A rap music star known popularly as "Just Ice" was held without bond on felony murder charges yesterday in connection with what prosecutors called a drug-related, execution-style murder last year at Howard University.

D.C. Superior Court Judge Shellie F. Bowers ordered the detention of Joseph Williams, 20, also known as "Just Ice," as well as his friend Donald J. Allen, 19, both of New York, after a government prosecutor argued that the two men fatally shot Ludlaw Desouza, a cocaine dealer, in the stomach Nov. 14, 1985, and then fled to New York.

"Latoya," Williams' first record, is played regularly on a number of radio stations and yesterday a spokesman for Fresh Record Company, Williams' recording label, called the single "an important record."

"It's a big one," said the spokesman, who declined to be named. One source said yesterday that more than 50,000 recordings of "Latoya" have been sold.

In urging her client's release yesterday at the bond hearing, Williams' lawyer Avis Buchanan told the judge "Mr. Williams' employer" is "very interested" in gaining the singer's release and was willing to post bond for him.

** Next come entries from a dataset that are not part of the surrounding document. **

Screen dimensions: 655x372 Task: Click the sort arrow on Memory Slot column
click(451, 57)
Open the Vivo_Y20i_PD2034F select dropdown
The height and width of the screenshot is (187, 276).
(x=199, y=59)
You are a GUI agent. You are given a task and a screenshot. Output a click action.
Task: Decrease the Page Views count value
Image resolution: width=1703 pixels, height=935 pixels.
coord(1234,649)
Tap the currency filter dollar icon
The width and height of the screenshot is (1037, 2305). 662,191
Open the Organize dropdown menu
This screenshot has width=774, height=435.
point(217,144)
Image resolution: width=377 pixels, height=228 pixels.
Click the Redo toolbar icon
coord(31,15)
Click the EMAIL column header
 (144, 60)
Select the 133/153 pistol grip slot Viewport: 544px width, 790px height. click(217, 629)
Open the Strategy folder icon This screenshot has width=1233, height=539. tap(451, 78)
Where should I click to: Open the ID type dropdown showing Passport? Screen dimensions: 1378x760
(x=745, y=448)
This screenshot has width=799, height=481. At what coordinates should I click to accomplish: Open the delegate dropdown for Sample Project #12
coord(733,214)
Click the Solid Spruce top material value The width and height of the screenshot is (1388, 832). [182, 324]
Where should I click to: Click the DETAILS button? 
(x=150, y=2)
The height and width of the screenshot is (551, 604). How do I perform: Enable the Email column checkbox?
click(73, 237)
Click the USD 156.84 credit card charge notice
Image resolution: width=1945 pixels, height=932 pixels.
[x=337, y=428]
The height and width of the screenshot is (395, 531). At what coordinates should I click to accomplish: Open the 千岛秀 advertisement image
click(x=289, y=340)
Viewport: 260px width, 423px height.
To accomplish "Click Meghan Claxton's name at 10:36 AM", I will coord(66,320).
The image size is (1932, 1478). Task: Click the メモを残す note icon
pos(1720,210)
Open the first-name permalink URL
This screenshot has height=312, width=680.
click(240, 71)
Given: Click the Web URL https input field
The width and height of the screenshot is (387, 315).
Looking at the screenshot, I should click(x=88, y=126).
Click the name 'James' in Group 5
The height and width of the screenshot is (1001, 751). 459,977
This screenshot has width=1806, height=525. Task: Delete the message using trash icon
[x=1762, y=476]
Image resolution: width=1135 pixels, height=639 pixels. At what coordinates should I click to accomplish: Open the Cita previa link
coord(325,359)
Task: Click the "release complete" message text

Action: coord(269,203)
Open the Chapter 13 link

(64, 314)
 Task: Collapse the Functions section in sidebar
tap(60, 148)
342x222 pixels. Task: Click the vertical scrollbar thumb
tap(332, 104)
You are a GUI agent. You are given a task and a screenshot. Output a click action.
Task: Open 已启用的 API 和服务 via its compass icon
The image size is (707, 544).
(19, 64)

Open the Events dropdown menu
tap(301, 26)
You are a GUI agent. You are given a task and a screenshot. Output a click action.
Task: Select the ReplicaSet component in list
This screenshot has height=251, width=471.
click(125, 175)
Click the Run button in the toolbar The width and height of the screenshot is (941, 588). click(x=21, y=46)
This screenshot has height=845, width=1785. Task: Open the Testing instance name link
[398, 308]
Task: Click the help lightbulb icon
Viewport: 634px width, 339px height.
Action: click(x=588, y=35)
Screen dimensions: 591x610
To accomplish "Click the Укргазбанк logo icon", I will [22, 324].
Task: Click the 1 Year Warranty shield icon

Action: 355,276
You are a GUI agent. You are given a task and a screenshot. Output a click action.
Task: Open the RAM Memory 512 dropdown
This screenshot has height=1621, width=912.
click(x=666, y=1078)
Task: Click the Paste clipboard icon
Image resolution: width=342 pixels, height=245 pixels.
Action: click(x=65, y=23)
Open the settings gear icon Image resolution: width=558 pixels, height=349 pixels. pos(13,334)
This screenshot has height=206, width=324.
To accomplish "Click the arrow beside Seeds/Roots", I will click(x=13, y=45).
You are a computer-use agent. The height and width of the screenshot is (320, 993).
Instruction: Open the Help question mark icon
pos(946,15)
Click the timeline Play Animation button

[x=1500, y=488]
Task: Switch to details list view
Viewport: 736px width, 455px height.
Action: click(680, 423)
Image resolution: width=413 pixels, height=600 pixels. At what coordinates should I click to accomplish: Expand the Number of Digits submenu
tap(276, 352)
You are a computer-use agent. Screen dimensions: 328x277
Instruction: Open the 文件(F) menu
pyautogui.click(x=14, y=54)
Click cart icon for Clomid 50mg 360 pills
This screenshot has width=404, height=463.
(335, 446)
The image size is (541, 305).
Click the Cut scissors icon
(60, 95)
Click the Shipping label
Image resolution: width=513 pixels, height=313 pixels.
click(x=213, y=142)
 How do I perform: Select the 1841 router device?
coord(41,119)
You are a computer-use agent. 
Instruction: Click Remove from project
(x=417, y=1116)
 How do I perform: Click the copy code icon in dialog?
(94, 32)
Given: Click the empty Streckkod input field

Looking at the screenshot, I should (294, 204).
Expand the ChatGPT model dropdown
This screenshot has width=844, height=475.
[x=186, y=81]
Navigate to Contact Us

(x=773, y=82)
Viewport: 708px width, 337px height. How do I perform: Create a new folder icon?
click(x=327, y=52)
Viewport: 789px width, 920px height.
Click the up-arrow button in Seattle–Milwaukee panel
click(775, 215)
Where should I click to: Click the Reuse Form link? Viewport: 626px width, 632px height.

Rap music involves spoken verse, often improvised, and has become increasingly popular among youth.

Williams and Allen were arrested on March 25 in New York and extradited here. Prosecutor William Martin told the judge yesterday that the two men were arrested after an informant told police that Allen, Williams and Desouza were in a Howard University dormitory room when the informant was told to leave the area. A short time later, the informant told police, Williams told him that he and Allen had "shot and killed" Desouza.

Martin said Desouza was not a Howard student but sold cocaine at the dormitory. Martin said the informant and Allen also were involved in a "cocaine ring," but that Williams was not.

Martin said Desouza's body was later found in the alley of the 100 block of W Street NW, where police believe others may have placed it.

Yesterday a lawyer who represented Williams at the extradition hearing in New York called the government's case "preposterous."

"It is our firm belief that he will be totally vindicated," said attorney Irving Cohen. He called Williams' arrest a "tragic mistake," and said his confinement would seriously impair Williams' budding career.